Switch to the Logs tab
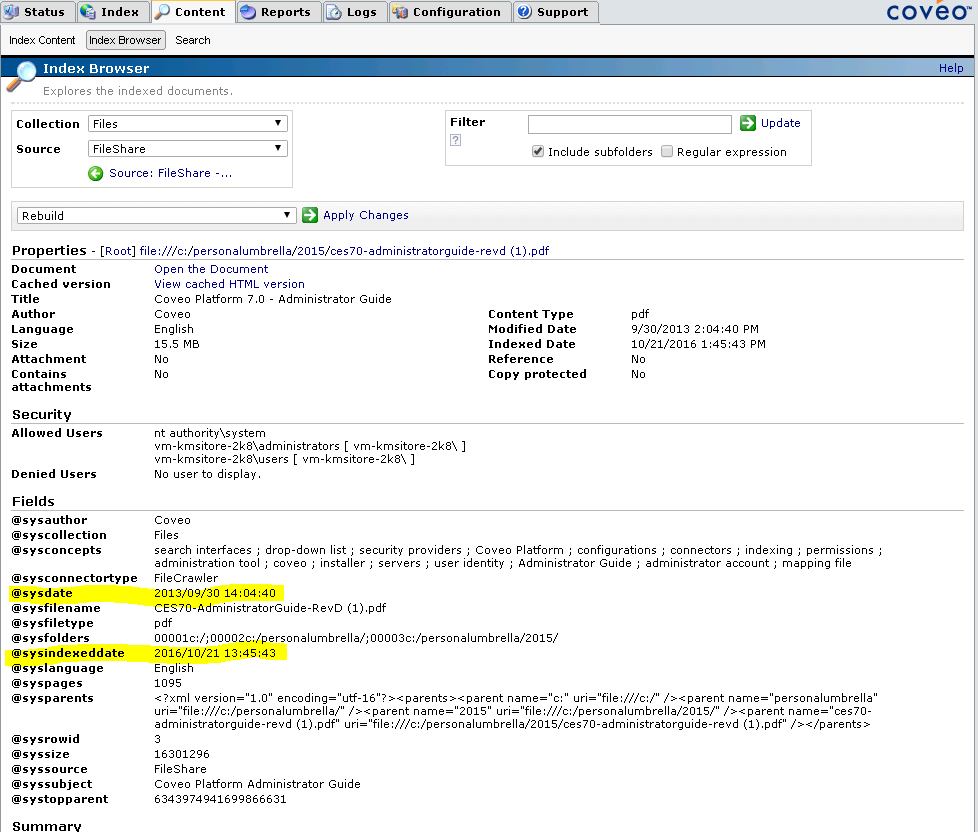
##########
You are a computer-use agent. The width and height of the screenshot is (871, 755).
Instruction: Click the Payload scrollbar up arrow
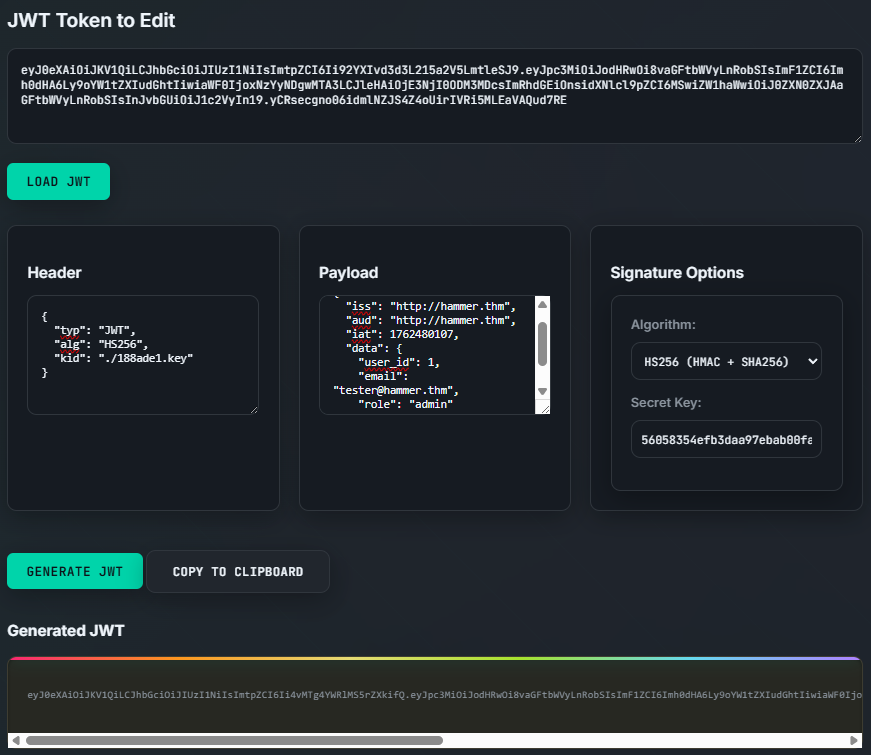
##########
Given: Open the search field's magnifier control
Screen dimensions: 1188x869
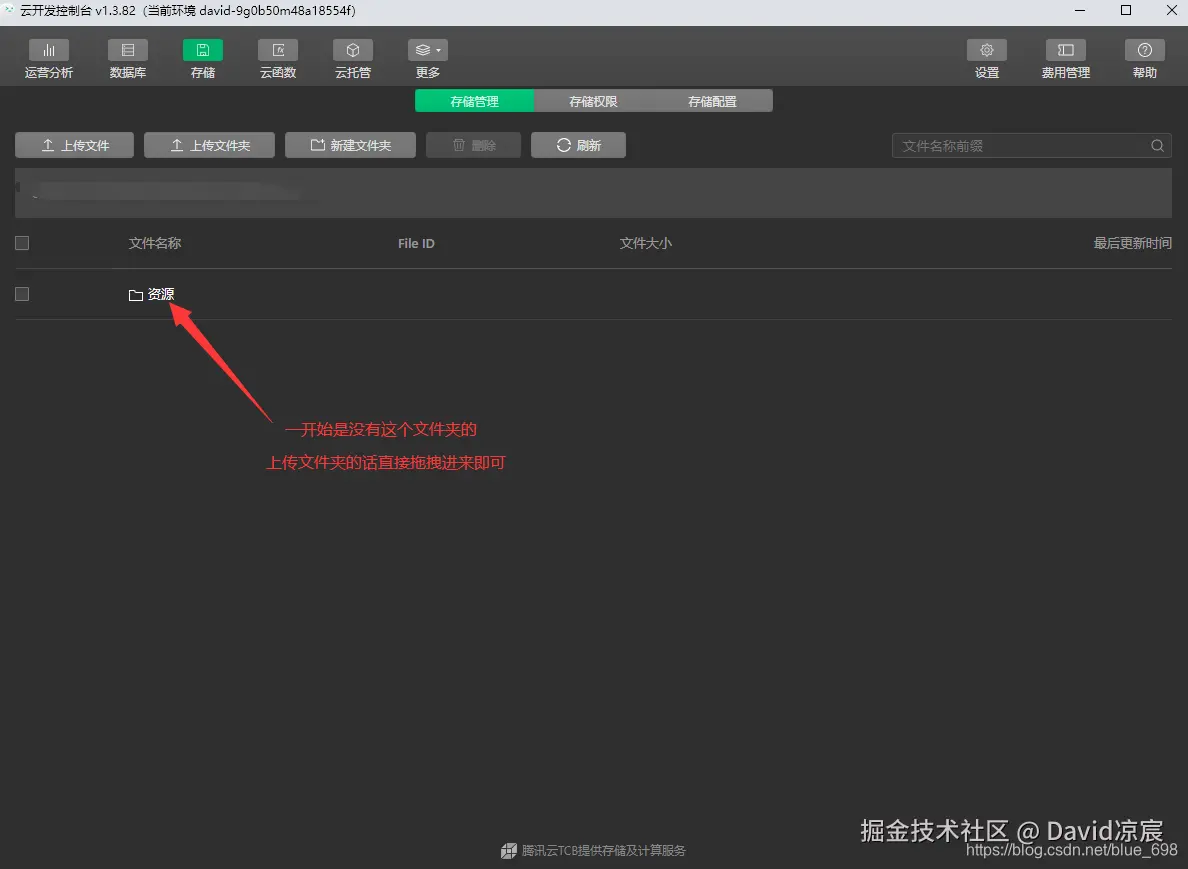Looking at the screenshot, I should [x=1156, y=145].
##########
— Task item —
Beginning at the line with "You are a computer-use" and stopping after the line with "Instruction: Click the", please write out every line of the data above exactly and nothing else.

— Solution to the exercise —
You are a computer-use agent. The width and height of the screenshot is (871, 755).
Instruction: Click the Payload scrollbar up arrow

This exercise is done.